I once saw a psychiatrist who told me he thought that I had “a little bit of autism.” I confess that although by that time I had spent a big chunk of my life working with folks who had been formally diagnosed with an autism spectrum disorder, I just didn’t see it in myself. Maybe the reason I couldn’t see it was because I had a little bit of autism.
Children who are diagnosed with autism have a notoriously difficult time switching from one activity to another. Once the child gets into a groove, they get into it so deeply that it takes a Herculean effort to get out of it. I too have difficulty with transitions, but it’s the opposite kind of difficulty. That psychiatrist, perched in his leather throne in his basement office in a converted Victorian Pasadena house, bless his heart, didn’t really see the true me, the one whose attention deficit disorder superseded the 15 other diagnostic categories in which I seem to fit so cozily into. It is that disorder that captures the distractibility, impulsivity and inattentiveness that might be most apt for my tombstone, but kids, please, if either of you ever read this, don’t put that onto my tombstone. For me, transitions are way too easy. It’s the thing I want to do all the time. Give me a transition any moment of the day and I’ll gleefully take it. There’s a road less traveled! Let’s go there!
Psychologists who work with kids who have difficulty with transitions have developed a variety of techniques to help them with this important task in life. One of them is called “priming,” which is simply a way of warning the child ahead of time that a new activity is going to begin. It’s really the same thing pilots do when adding fuel to a carbureted engine before igniting it, or what drivers of cars with manual transmissions do when they pull out the primer and crank the engine, or what happens when you push that little bulb five times on your lawnmower. Air traffic controllers also prime pilots with the word “Expect,” as in “expect further clearance at…”
Transitions occur on every flight. There are transitions between various stages of flight (such as takeoff, cruise, approach) and transitions between different kinds of airspace. Knowing where you are, what you are doing, and what you are getting into is important in flying, as it is everywhere else in life. As a couples therapist, I always used to say that knowing where you stand in a relationship is more important than where you stand.
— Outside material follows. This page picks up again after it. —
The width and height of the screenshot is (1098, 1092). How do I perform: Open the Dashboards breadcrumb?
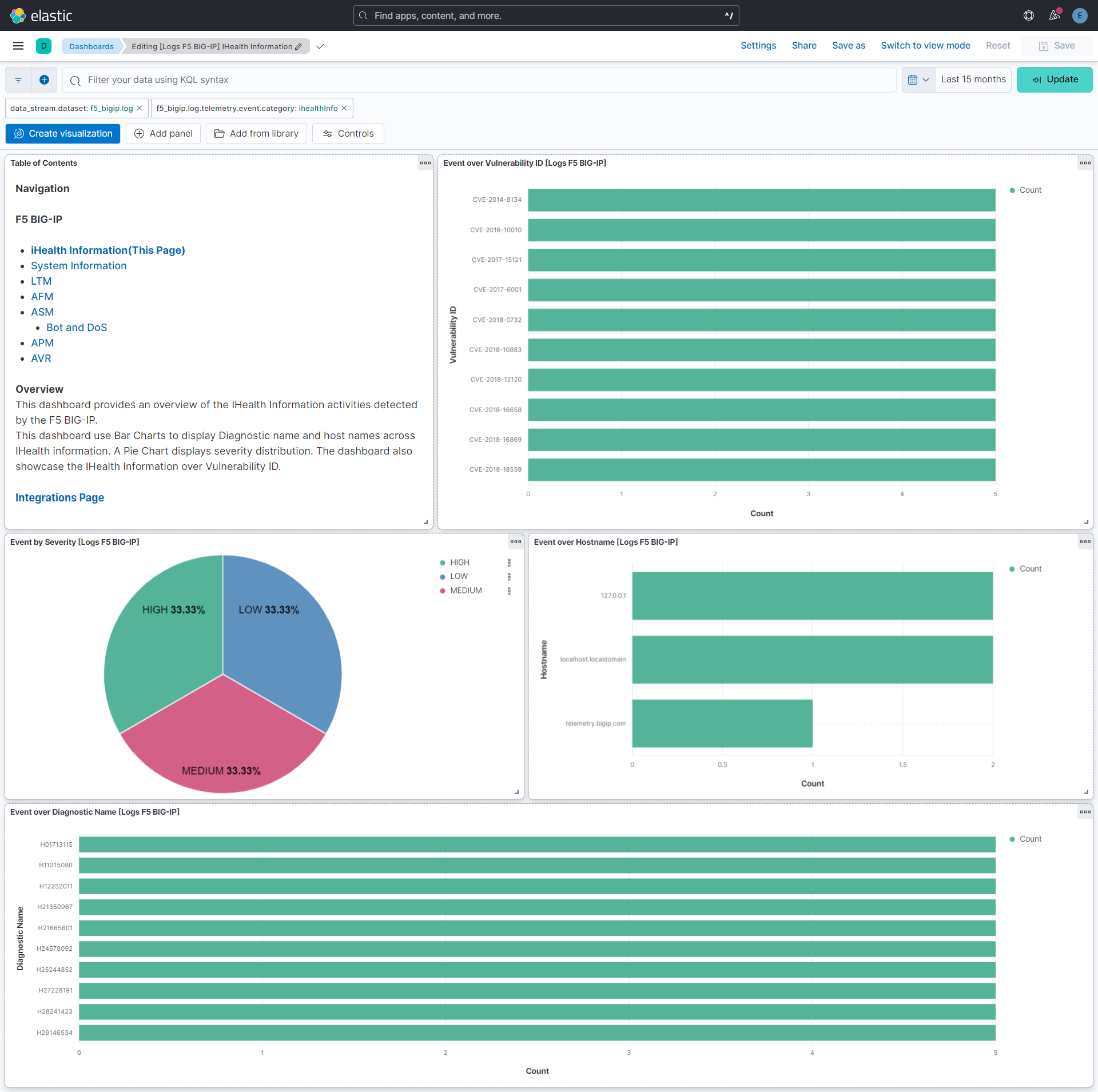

Airspace around the world is divided into 3-dimensional sectors, and by and large, each sector is assigned its own radio frequency. When flying from one sector to another, ATC “hands you off” to the next controller by telling you to “contact [NorCal] approach” and then gives you the frequency to dial into your radio. When you are flying around a towered airport, you need to change from the ground frequency to the tower frequency, and then from the tower frequency to the frequency of the sector you are flying into. The tower controller will let you know when to do that by reciting the magical words “frequency change approved.” It’s reassuring to hear those words, because it signals that you are now leaving somewhere and going somewhere else. It is a transition warning, a priming for the adventure to come. It’s also a signal of relief that you have safely left the earth and made it to the next phase of flight. Some pilots will respond to the approval with a nicety, such as “Have a Nice Day.” It’s rare, however, to hear anything clever, unless you’ve known the controller for a while. I’ve never heard a pilot respond to the approval with anything like “Hope your kids get over the flu,” but I’m sure it’s happened.
On the ground, I have often been in the position of wanting to know when my desire to change frequency is approved. Maybe it’s my “little bit of autism,” but I find it difficult to know when and how it’s okay to transition to my next activity. It’s hard for me to negotiate that part of life, especially in conversation. There are several people in my life who seem to think I have all the time in the world to talk on the phone, and even when I do, there’s only so much a fellow can take. What do you do to indicate you’ve had enough without hurting the other person’s feelings?
As a therapist, it’s easy, because you’ve already set the expectation that the session will last 50 minutes. It’s not uncommon for me to prime the transition with clients who inconsiderately ignore the timeclock. “We only have 10 minutes left today, so we should talk about….” But in the rest of life, it would be nice if there was some sort of structure as there is in the air traffic control system, someone who can inject him or herself into the conversation at just the right moment, dictatorially demanding: “Frequency Change Approved.” It is, after all, a rather polite way to say what is really meant: “I’m done with you. Get out of my airspace. Now get on with your life.” Frequency change approved.